**SEITENTEXT:**
%%
Wir beide denken offenbar sehr ähnlich, was „Baufragen“ betrifft (da bin ich ebenfalls, oft „missionarisch“ tätig, ok, mein Bike ist auch für mich ein Refugium, ne Runde mit einem Ducatifahrer? 😉 )… nun, gerade geht es aber um Titandioxid bzw. im tieferen Sinne um Industrie(kapital?)interessen wie auch das Handwerk per se. Bei den letzteren beiden ist es erhellend, die Veränderungen jeweils mal für alle ganz offen zu analysieren (wäre doch ein interessantes, eigenes Thema)? 😉
Die Dosis und der Weg „in“ uns macht das Gift…
Titandioxid findet man heute (imho erschreckend) oft und überall – von Farben über Kosmetik (Sonnenschutz bis Zahnpasta als CI 77891) bis gar in Lebensmitteln (E171) oder Tätowierfarbe (als Rutil) und mehr. Vom BfR über EFSA bis zig Wissenschaftler beschäftigen sich schon länger und global richtig viele Institutionen u.a. mit TiO2 und seinen Risiken.
Letztendlich unbestritten sind bei TiO2 die Langzeitrisiken bei inhalativer Belastung (..jupp, Asbest lässt grüßen, das Blei gesellt sich in die Runde…wenn auch anders) – diese in Form von TiO2, führt zu chronischen Entzündungsvorgängen in der Lunge bis irgendwann zu Tumorbildungen.
%%
**WAS ZU TUN IST:**
a) Beantworten Sie anhand des Seitentexts diese Fragen:
(i) Unter welcher Bezeichnung steckt Titandioxid in Lebensmitteln?
(ii) Was macht laut dem Text das Gift?
(iii) Wozu führt eine inhalative Belastung mit TiO2 in der Lunge?
b) Übersetzen Sie diesen Satz aus dem Seitentext ins Englische: „Vom BfR über EFSA bis zig Wissenschaftler beschäftigen sich schon länger und global richtig viele Institutionen u.a. mit TiO2 und seinen Risiken.“
c) Schreiben Sie den Seitentext von „Letztendlich unbestritten sind“ bis „irgendwann zu Tumorbildungen.“ wortgetreu ab.
Die Einträge braucht man für diese Übung nicht.

**GEZEIGTE EINTRÄGE:**
%%
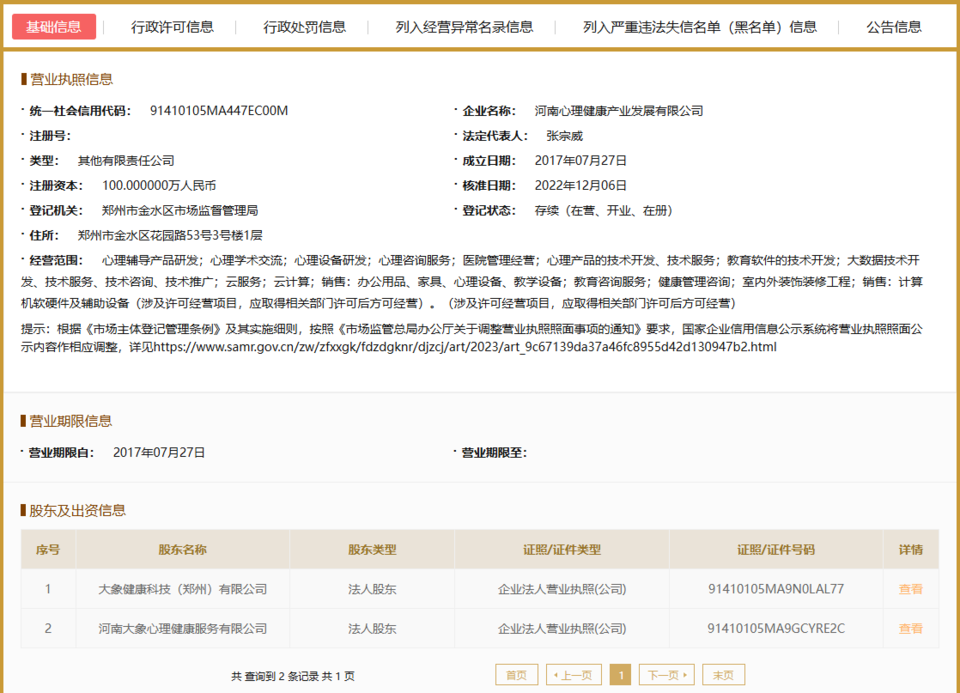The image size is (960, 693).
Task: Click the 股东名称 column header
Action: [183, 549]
%%
%%
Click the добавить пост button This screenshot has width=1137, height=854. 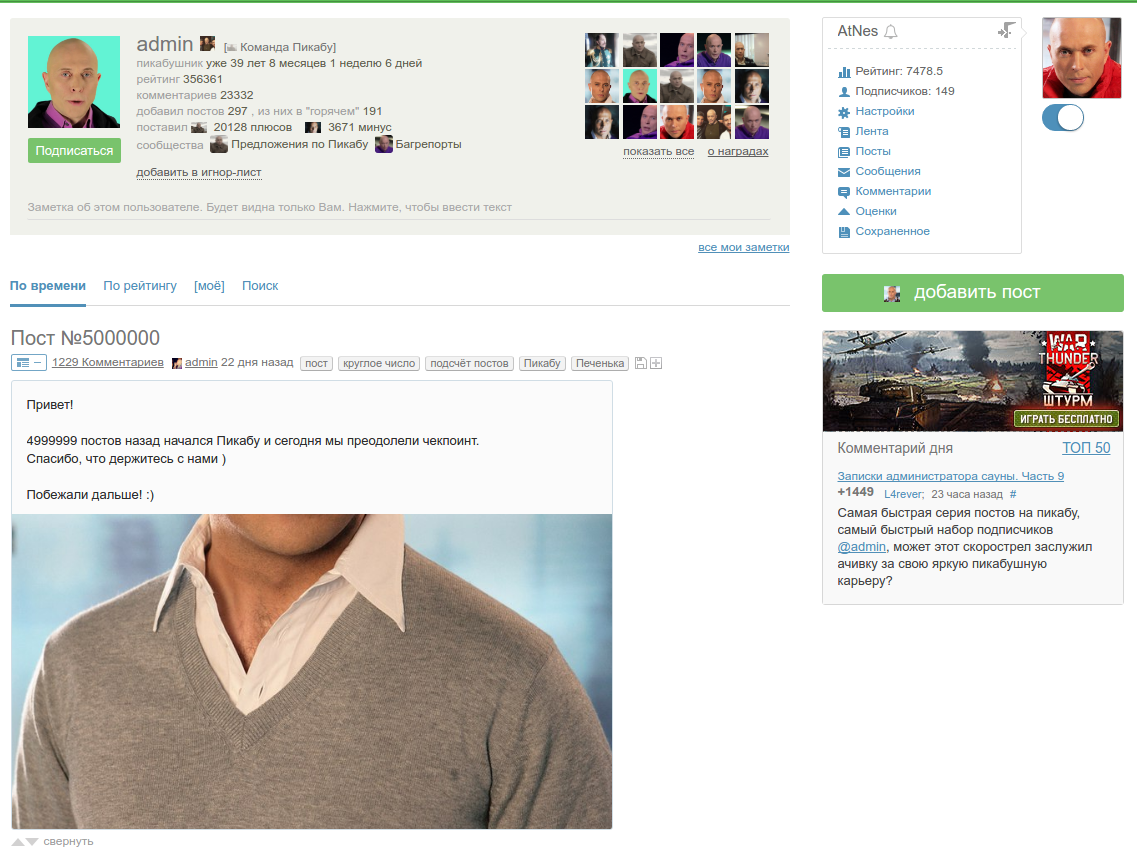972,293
%%
**SCHRIFTLICHE ANTWORTEN:**
a)
(i) E171
(ii) Die Dosis und der Weg „in“ uns.
(iii) Sie führt zu chronischen Entzündungsvorgängen und irgendwann zu Tumorbildungen.

b) From the BfR to EFSA to countless scientists, a great many institutions worldwide have long been dealing with TiO2 and its risks, among other things.

c)
Letztendlich unbestritten sind bei TiO2 die Langzeitrisiken bei inhalativer Belastung (..jupp, Asbest lässt grüßen, das Blei gesellt sich in die Runde…wenn auch anders) – diese in Form von TiO2, führt zu chronischen Entzündungsvorgängen in der Lunge bis irgendwann zu Tumorbildungen.